Nelle ultime due settimane, riduci il tuo volume del 30-50 %. Mantieni un po' di intensità breve per conservare le sensazioni - qualche accelerazione, niente lungo. Dormi di più. Mangia più carboidrati negli ultimi tre giorni.
Durante questo periodo, molti corridori si sentono appesantiti, con gambe "cattive", a volte piccoli fastidi muscolari insoliti. È normale. Il tuo corpo smaltisce la fatica residua degli ultimi tre mesi. È questo lavoro invisibile a rivelare il tuo vero livello.
Non testate nulla di nuovo: niente scarpe inedite, niente strategia alimentare mai sperimentata, niente seduta originale. Applicate ciò che padroneggiate.
La mezza maratona è la distanza più corsa al mondo nelle gare popolari. Nella sola Francia, ogni anno vengono organizzate più di 1.200 mezze maratone, con una partecipazione che supera i 600.000 corridori. Il record del mondo, detenuto dal 2024, è di 57'30 - ovvero 2'43 al chilometro mantenuti su 21,1 km, una prestazione fisiologicamente vertiginosa. Tu devi solo durare.
Il giorno della gara: tre principi per riuscire
Partire misurati. I primi tre chilometri si fanno 5-10 secondi più lenti della tua andatura obiettivo. L'adrenalina spinge ad attaccare, è l'errore classico. Accelera progressivamente verso il 5° km, e tieni da lì fino al 18°.
Rifornirti regolarmente. Su una mezza in condizioni temperate, l'acqua basta in genere. Oltre 1h30 di sforzo, o se il caldo si fa sentire, integra carboidrati - gel energetico, bevanda adeguata - per sostenere il tuo glicogeno. La guida rifornimento per la maratona copre le basi, trasferibili alla mezza.

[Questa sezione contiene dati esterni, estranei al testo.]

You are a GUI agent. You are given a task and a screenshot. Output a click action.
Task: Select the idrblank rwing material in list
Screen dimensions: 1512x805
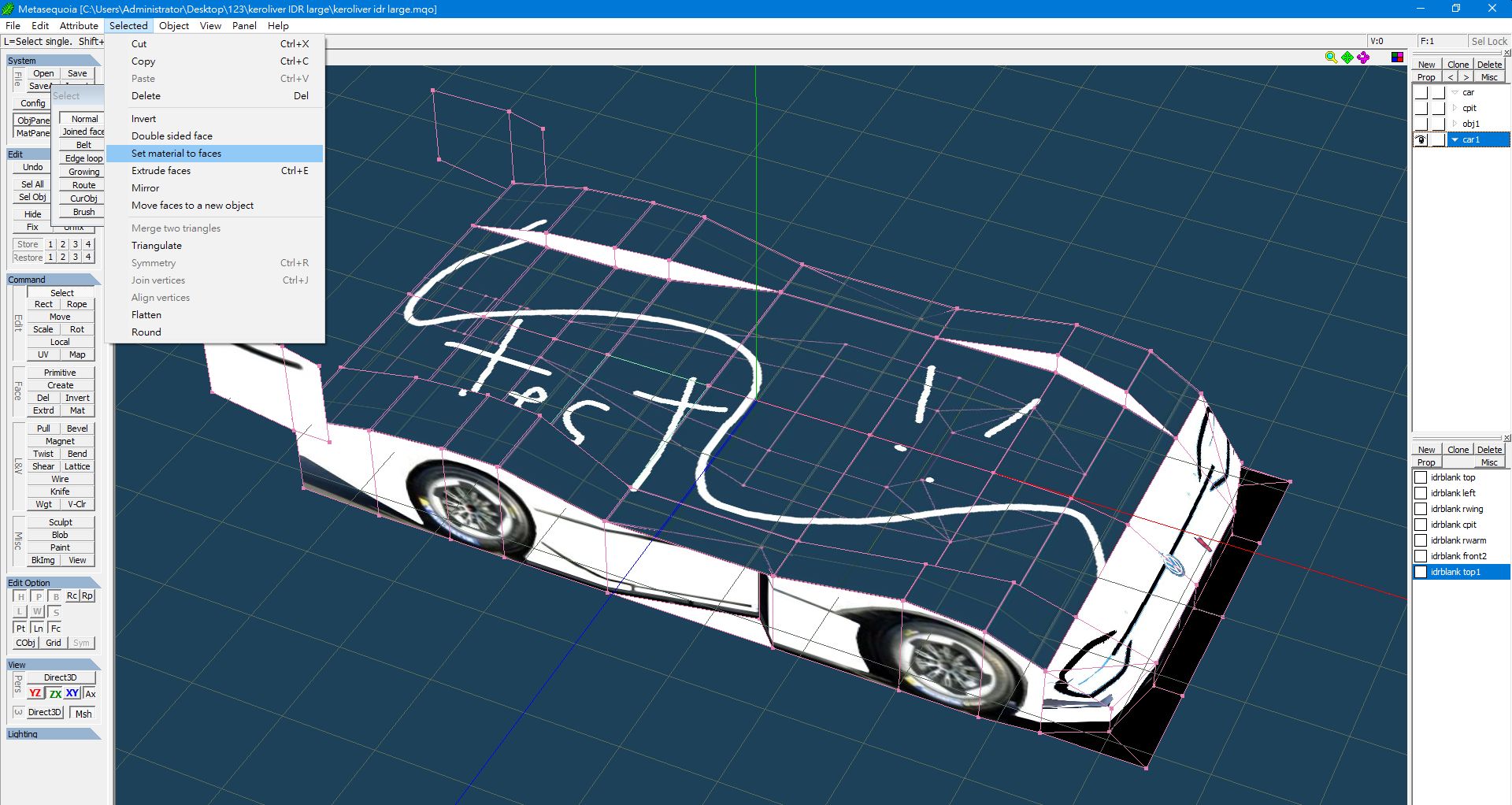[1456, 509]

Conservare margine mentale. Verso il 15°-16° chilometro, la fatica diventa evidente. L'hai preparata. È proprio il momento in cui il tuo lavoro all'andatura specifica paga. Tieni il tuo ritmo, conta le tue falcate, riporta l'attenzione al presente. Gli ultimi cinque chilometri sono tanto gestione mentale quanto fisica. Sai di esserne capace: l'hai fatto in allenamento durante il lungo.
La mezza maratona ricompensa proprio il rigore. A differenza della 10 km, dove un po' di talento maschera una preparazione mediocre, o della maratona, dove la testa e la fortuna pesano molto, la mezza risponde aritmeticamente al tuo lavoro dei tre mesi precedenti. È raro e prezioso. Rispetta queste quattro regole, e il traguardo sarà la tua ricompensa.